The Pongo Teen Writing Project is a Seattle-based nonprofit that has quietly been extending a hand—along with pen and paper—to teens inside jails, homeless shelters, psychiatric hospitals and other sites for 18 years, and achieving results that are both extremely personal and far-reaching. This year, they’ve been honored with a Mayor’s Arts Award.
Founded by writer and book publisher Richard Gold in 1992, Pongo has worked with more than 6,000 teens and published 13 anthologies of poetry. Gold began writing with young people as a graduate student in the ‘70s, when he volunteered in a psychiatric clinic and a special needs school. He was able to facilitate something special. Time and again, the kids’ guards were let down and expression came forward that seemed to serve a healing purpose.
Trauma, says Gold, “turns people inward. They feel ashamed. What happens when you do express yourself [is] you externalize—you take what has been wrapped up in shame and hurt and put it outside yourself, and you can look at it more objectively.”
He finds that poetry in particular helps to heal, to integrate feelings and experience, and begin to process what’s been submerged. It’s not an easy or painless task. “What’s a way to counter that sense of vulnerability?” says Gold. “To feel that the people that are listening to you are going to respect you and what you say.”

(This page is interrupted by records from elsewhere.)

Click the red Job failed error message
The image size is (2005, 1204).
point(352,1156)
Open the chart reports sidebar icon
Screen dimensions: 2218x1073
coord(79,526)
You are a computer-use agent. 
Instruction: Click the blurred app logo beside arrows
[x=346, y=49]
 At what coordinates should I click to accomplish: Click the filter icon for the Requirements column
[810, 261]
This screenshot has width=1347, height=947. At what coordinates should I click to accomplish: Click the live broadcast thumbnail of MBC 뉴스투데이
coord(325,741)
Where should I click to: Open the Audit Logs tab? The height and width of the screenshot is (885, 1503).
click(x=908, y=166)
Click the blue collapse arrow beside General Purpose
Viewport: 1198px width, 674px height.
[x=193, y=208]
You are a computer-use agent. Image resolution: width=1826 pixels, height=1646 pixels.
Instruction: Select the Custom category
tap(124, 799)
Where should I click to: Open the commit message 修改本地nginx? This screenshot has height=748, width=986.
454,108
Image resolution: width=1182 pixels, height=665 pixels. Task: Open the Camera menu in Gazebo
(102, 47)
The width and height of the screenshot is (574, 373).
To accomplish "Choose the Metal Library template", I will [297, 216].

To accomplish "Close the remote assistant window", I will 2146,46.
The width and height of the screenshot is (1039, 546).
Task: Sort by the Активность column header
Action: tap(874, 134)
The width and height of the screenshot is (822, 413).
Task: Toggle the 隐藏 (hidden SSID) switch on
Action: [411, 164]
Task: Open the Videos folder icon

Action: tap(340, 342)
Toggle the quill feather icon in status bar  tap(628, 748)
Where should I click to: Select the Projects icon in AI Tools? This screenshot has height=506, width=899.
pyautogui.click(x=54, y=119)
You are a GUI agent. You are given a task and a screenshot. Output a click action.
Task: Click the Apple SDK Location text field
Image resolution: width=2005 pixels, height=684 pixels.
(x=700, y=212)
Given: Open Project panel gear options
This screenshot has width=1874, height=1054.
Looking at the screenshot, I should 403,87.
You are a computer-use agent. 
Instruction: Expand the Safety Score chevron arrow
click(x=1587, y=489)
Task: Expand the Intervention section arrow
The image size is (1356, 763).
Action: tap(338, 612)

The heart of Pongo’s mission is to listen uncritically and abstain from counseling. This subtle skill is the central aspect of volunteer training. Twenty-six-year-old volunteer Vanessa Hooper began working with Pongo three years ago, after graduating from UW and feeling stagnant in cubicle jobs. She’s volunteered weekly ever since and recently became a project leader.
Hooper was scared on her first day as a volunteer—she was only a few years older than the kids in the detention center. But when her first student walked in with a huge smile, “All these anxieties and preconceived notions melted away,” Hooper says. “She was a very gifted writer. She was legitimately excited to have somebody hear her writing, and hear this power she has and that she believed she had.”
Hearing the teens’ stories of abuse, drugs and shootings can be a physical shock, Hooper says, but is also life changing and life affirming. “They have very serious dreams,” she says. By listening to them, Pongo volunteers help create space for real personal growth.
Pongo currently runs two writing programs, one at a juvenile detention center and one at a psychiatric hospital, and facilitates writing activities nationwide via online exercises. Throughout the years, Pongo has collaborated with agencies like Lambert House and the Orion Center, and a number of local organizations around town are successfully using Pongo’s writing model today. There is also a book forthcoming on Pongo’s methods of expressive writing, and they do ongoing research on the therapeutic power of creativity.
Over the past six or seven years, Pongo has conducted 100-200 surveys per year among those they work with. Gold says that three-fourths of those surveyed report that they write about things they don’t normally talk about, and 83% say they feel better afterward. A third are brand new to poetry.
“The surprising thing is how readily youth take to it in a very serious way in terms of addressing difficult experiences,” says Gold. “The mixed emotions are very surprising—there’s much sadness, but also joy.”